Как из-под купола цирка летят гимнасты, — единственно верно.
* * *
Мы постепенно становимся городскими монетами в искусственном водоёме. Нас для другого счастья вынули из кармана — слышишь, с какими словами нас отпускают на волю.
* * *
Какие смешные головы у всех говорящих, Ноги у прямоходящих, Глаза — у вперёдсмотрящих. У всех для любви такие чужие предметы, Как новые руки, пришитые К старым солдатам.
* * *
Слишком мало рук и ног — Слишком много головы, Человек без рук — без ног Прыгнул выше головы, Я осталась как пенёк в обезглавленном лесу, В обездоленной траве, Меня миленький не любит
. . .
В этом месте оркестр делает паузу, Бабочка садится на палочку дирижёра (всё происходит на открытом воздухе, это понятно), Любовь впитывается в кожу как запах, Становится неизбежной. Ты можешь совсем ничего больше не делать. Тебе просто некуда больше деться.
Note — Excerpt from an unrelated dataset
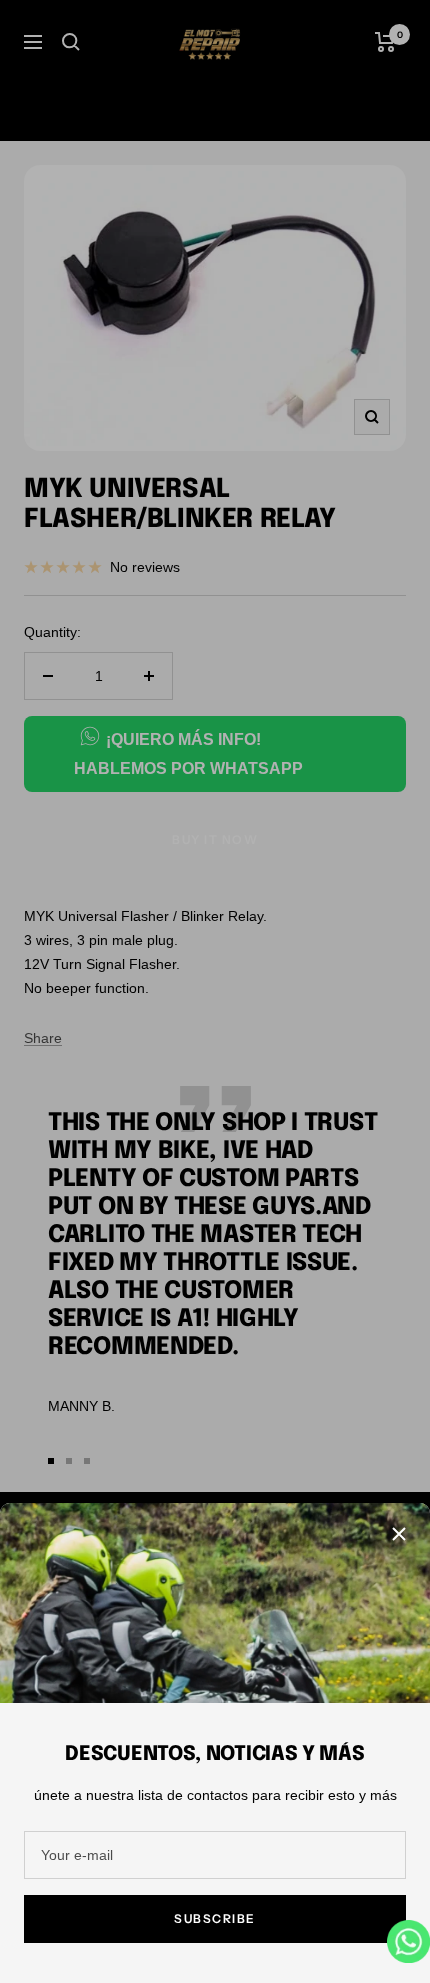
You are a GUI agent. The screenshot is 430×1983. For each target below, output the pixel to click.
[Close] (399, 1534)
Я поцеловала твой рот, ________. (далее вставить любое подходящее по смыслу имя)
* * *
Человек, мыслящий в категориях света, Понимающий, что ему будет за это, Сколько стоит такая радость — Мы ещё не расшились, но уже истрепались. Мы ещё не опали, как те знамена, Но уже смотрим, откуда подует ветер, (кто следующий будет за нас в ответе), Чья голова будет бежать по блюду И голосить — я такого уже насмотрелась, Выключи это кино, поставь другое, Про то, как болело горло, а тело пело.
* * *
Изобрази, как ты идёшь вперёд, как будто наступаешь на весы. Изобрази, как ты стоишь и ждёшь, как будто нарисованная дверь. Вот люди прислоняются к тебе, а ты — воображаемый проём, похожее на женщину пятно.
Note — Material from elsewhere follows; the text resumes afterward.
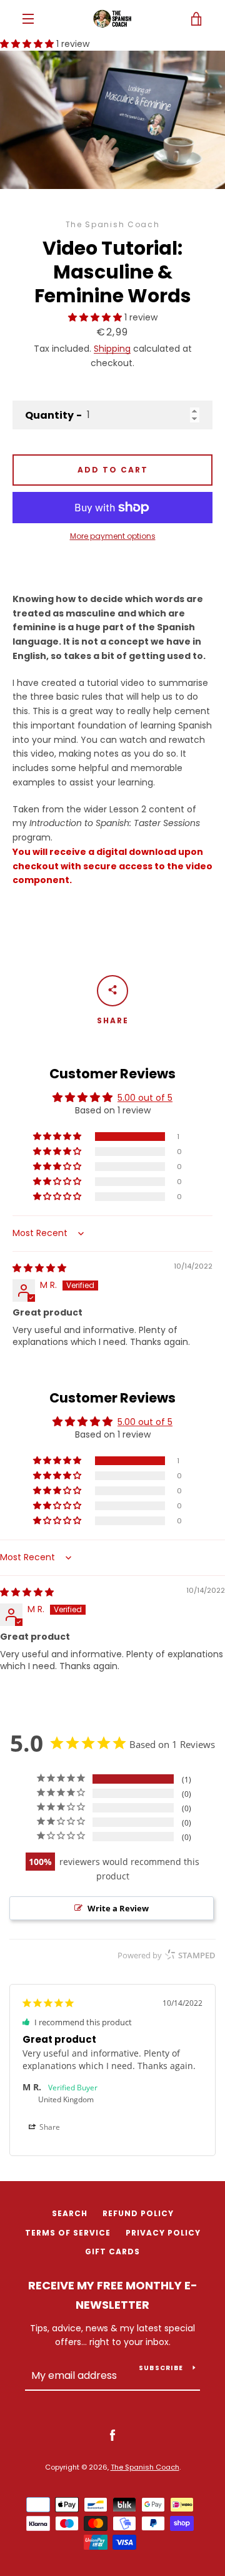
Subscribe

Мне тесно в этой комнатной игре — настольной, наладонной и нательной. Какие-то бесформенные тени стучат в меня и маются во мне.
* * *
Кирпичный рот, кирпичный рот закрой и стой, как этот маленький солдат до полу — мёртвый, в пыли, как мелом обведённый на асфальте, в пыли, как в чёрно-белом (белом) конфетти. Как будто праздник, а тебе — не надо, а у тебя — кирпичный рот, больная речь. И кто-то ласковый идёт тебя сберечь от снегопада.
* * *
Как мелюзга распускает сопли, валенками пытаясь попасть в галоши, я, не умеющая произнести — градусник, антресоли, приношу победное слово любви — перочинный ножик. Там наверху неустанно живут соседи, там подо мной что-то все время бьётся, на моем уровне, на уровне моих глаз — колени. Женщина то ли плачет, то ли смеётся.
* * *
Ты в это лето ничего не бойся, Тебя отметят крестиком в журнале, (тебя отметят — ничего не бойся), Разоблачай друг друга от души.
Вот жизнь пошла, меня не задевая.
Скажи — я спал на острие трамвая, меня доска пришибла гробовая — вот неочищенная кожица земная, я здесь у вас немного постою.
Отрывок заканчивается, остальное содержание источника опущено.